S'agissant des travaux de rénovation à mener, nous avons distingué la situation des propriétaires bailleurs et celle des propriétaires occupants. Les propriétaires bailleurs sont des acteurs économiques et portent la responsabilité de mettre en location un logement suffisamment performant énergétiquement. Ainsi vient le critère de décence : l'article 42 prévoit l'interdiction effective des locations de « passoires thermiques » en 2025 pour les étiquettes G, en 2028 pour les étiquettes F, qui permettra la rénovation de 1,8 million de logements concernés en six ans. Cette mesure est importante, elle fixe un calendrier clair. Elle engage l'ensemble des parties prenantes dans la massification des travaux de rénovation. Nous consacrons également dans le Plan de relance 500 millions d'euros à la rénovation des logements sociaux afin que, dans ce calendrier, plus aucun logement social ne soit classé F ou G en France.

L'examen du texte à l'Assemblée nationale a permis de poursuivre cette trajectoire d'interdiction pour les logements E pour 2034. Cette dernière étape qui concerne plus de 2,5 millions de logements supplémentaires donne une perspective de long terme et encourage les propriétaires bailleurs des logements F ou G, et E à engager des rénovations suffisamment ambitieuses. À plus court terme, en 2023, un premier signal sera envoyé aux propriétaires bailleurs avec l'interdiction d'augmenter les loyers des logements F et G, ce qui permettra de protéger les locataires de la précarité énergétique.

Le propriétaire occupant devra être accompagné et convaincu d'effectuer des travaux de rénovation. Il est essentiel de l'aider dans ce parcours, plutôt que de le lui imposer. C'est le sens de la mission que le Gouvernement a confié à Olivier Sichel, directeur général délégué de la Caisse des dépôts et consignations, dont plusieurs propositions ont été inscrites dans le projet de loi lors de l'examen en séance publique à l'Assemblée nationale.

Nous avons ainsi fixé un cadre pour véritablement qualifier et massifier l'accompagnement à la rénovation énergétique, dans la continuité de la mise en place du service public de la rénovation énergétique dont nous précisons les bases. Les accompagnateurs seront des professionnels qualifiés, à l'écoute, qui pourront prendre en charge de bout en bout le parcours de travaux des ménages, et les encourageront dans des rénovations performantes. Sur le volet du financement du reste à charge, le Gouvernement s'est engagé à apporter la garantie publique pour les prêts avance mutation : les banques avanceront le reste à charge des travaux et le récupéreront lors de la vente du logement. Le fonds de garantie pour la rénovation énergétique doit permettre à ce type de prêt de décoller, notamment pour les ménages modestes, ou pour les ménages plus âgés qui ont un accès plus difficile aux crédits classiques.

### Documents fournis
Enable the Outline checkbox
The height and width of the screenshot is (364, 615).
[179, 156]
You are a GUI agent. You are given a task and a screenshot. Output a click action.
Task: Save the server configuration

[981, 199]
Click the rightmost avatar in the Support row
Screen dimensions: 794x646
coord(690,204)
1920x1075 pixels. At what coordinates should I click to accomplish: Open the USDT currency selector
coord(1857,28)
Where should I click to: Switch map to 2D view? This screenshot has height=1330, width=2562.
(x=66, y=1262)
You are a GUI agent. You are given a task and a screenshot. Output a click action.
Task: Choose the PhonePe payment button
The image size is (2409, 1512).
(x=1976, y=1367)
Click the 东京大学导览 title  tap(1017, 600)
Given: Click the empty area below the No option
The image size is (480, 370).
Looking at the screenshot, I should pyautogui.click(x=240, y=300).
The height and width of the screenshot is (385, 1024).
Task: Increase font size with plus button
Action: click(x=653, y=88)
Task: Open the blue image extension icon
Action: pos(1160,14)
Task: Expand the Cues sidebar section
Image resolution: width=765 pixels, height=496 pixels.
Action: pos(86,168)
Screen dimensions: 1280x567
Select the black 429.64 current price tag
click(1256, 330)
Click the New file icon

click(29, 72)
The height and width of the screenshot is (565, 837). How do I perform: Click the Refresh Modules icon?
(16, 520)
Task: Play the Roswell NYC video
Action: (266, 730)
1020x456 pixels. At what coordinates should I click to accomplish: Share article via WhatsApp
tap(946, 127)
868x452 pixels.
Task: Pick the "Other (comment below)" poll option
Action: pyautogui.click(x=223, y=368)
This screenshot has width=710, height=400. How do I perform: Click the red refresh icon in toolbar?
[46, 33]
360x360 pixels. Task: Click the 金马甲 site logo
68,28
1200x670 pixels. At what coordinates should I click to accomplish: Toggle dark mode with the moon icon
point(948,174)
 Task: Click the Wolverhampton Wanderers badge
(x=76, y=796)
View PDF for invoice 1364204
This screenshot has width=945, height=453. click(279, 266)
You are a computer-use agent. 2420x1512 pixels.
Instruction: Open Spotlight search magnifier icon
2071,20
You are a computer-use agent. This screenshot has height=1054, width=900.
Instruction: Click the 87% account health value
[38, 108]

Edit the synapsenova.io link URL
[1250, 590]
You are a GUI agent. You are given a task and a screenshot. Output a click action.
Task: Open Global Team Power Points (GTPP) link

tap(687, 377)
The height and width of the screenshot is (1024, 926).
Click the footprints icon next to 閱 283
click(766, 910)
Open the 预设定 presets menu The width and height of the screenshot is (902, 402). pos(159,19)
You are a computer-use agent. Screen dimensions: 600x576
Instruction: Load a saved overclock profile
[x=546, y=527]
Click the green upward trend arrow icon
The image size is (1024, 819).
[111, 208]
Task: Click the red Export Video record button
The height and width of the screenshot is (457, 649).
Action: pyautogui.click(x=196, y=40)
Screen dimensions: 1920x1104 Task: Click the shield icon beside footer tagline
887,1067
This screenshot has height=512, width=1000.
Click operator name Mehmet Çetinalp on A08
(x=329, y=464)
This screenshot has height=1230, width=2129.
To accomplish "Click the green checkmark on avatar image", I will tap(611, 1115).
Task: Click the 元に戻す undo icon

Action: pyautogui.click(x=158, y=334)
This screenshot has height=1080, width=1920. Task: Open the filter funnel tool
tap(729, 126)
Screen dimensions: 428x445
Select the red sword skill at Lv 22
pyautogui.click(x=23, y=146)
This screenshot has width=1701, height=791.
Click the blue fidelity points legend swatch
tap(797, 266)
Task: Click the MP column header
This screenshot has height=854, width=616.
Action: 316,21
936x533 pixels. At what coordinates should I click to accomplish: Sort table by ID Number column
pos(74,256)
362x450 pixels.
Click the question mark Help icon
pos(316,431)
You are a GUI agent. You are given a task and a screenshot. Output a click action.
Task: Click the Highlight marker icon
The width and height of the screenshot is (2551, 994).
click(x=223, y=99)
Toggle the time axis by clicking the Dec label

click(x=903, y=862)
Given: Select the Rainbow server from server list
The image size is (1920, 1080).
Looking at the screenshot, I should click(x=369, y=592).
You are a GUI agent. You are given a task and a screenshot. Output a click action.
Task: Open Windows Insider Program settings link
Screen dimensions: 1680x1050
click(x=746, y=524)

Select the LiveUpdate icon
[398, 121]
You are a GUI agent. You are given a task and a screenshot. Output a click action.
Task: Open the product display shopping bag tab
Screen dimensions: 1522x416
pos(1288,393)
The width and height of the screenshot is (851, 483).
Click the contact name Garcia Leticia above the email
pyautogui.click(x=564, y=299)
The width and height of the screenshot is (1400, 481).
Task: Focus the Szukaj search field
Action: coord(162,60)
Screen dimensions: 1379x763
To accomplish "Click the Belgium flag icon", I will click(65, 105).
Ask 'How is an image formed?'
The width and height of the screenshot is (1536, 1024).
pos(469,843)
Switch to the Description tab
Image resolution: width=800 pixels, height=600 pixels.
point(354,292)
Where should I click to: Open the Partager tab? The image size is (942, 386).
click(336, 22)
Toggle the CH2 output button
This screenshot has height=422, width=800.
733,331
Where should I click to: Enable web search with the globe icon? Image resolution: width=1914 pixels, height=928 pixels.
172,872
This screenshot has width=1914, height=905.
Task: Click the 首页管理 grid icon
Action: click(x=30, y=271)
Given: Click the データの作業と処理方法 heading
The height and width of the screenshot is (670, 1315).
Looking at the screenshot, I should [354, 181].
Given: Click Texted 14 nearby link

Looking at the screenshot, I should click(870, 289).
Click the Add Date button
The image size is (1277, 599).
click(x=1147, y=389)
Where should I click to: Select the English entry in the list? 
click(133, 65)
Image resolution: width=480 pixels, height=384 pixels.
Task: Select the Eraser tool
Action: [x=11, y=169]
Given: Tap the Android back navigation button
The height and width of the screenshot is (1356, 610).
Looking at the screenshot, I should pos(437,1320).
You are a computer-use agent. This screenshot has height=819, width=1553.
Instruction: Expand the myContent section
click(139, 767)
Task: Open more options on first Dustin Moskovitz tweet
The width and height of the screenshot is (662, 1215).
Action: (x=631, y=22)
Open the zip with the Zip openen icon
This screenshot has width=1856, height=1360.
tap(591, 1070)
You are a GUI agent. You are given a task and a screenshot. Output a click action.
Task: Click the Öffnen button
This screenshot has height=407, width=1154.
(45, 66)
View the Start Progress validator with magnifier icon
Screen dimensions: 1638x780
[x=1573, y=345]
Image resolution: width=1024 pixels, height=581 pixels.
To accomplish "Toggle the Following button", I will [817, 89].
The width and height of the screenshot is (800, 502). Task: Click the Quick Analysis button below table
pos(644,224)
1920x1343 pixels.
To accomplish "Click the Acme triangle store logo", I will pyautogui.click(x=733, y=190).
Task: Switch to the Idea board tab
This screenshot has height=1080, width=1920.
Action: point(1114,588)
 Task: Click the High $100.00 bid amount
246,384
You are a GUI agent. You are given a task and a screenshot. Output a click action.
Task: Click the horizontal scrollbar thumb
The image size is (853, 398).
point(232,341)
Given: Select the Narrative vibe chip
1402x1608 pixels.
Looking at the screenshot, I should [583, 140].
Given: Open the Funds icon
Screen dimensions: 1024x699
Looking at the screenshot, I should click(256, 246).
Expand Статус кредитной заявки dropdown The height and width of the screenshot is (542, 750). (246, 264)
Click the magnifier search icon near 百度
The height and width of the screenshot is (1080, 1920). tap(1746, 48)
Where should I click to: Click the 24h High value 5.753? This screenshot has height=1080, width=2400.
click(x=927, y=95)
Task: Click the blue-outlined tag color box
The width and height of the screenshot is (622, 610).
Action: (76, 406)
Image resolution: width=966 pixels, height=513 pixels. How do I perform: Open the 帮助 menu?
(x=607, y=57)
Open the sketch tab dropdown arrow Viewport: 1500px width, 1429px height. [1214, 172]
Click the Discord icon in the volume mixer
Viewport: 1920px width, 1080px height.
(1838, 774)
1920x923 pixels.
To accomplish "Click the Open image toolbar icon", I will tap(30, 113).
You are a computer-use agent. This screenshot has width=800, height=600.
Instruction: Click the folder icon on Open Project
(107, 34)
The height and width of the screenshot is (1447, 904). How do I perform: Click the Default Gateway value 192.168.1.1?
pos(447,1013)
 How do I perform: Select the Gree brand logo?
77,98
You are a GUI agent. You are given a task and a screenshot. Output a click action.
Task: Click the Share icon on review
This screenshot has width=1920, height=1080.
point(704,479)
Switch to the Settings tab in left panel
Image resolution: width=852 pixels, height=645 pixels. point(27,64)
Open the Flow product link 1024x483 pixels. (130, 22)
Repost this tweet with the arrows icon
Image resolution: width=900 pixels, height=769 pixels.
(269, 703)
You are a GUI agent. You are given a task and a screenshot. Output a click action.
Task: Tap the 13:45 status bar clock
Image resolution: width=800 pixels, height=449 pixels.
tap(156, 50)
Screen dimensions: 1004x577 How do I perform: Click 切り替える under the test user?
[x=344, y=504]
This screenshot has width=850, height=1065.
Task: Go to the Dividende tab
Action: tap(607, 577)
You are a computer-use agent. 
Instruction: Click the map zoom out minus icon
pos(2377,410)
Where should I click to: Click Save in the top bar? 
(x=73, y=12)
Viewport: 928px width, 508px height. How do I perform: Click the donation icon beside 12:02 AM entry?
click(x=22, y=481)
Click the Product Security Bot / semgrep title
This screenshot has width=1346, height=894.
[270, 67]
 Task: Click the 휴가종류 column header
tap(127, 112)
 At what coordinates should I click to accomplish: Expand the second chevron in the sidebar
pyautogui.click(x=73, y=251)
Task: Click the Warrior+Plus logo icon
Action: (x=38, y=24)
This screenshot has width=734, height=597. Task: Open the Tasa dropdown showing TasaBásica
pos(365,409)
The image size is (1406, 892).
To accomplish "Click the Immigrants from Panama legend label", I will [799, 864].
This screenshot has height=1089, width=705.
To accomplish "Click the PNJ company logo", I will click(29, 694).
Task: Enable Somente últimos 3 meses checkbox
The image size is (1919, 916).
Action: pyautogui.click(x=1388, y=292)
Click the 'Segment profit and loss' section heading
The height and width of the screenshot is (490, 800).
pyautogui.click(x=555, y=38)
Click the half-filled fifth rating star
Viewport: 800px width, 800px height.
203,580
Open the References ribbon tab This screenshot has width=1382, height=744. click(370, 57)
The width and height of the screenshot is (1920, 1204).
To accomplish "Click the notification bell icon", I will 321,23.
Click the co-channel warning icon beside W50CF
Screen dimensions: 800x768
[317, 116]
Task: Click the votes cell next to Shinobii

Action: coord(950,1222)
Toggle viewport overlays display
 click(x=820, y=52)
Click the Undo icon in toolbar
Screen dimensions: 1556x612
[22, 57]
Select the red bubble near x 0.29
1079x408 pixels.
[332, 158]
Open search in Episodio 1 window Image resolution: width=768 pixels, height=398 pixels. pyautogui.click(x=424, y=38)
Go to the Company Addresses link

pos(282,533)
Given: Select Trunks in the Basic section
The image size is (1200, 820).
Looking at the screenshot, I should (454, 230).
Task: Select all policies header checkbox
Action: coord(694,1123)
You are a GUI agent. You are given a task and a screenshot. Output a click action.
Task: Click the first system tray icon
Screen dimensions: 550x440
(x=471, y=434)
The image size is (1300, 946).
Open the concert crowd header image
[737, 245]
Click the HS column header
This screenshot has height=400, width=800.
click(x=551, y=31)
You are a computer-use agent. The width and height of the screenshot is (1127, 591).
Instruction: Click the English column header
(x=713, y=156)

### Consignes de travail
1) D'après l'extrait de page, en quelle année la location des logements étiquetés G sera-t-elle interdite ?
2) Quelles sont toutes les années d'échéance citées dans l'extrait de page ?
Les items ne servent pas pour cet exercice.

### Corrigés
1) En 2025.

2) 2025, 2028, 2034 et 2023.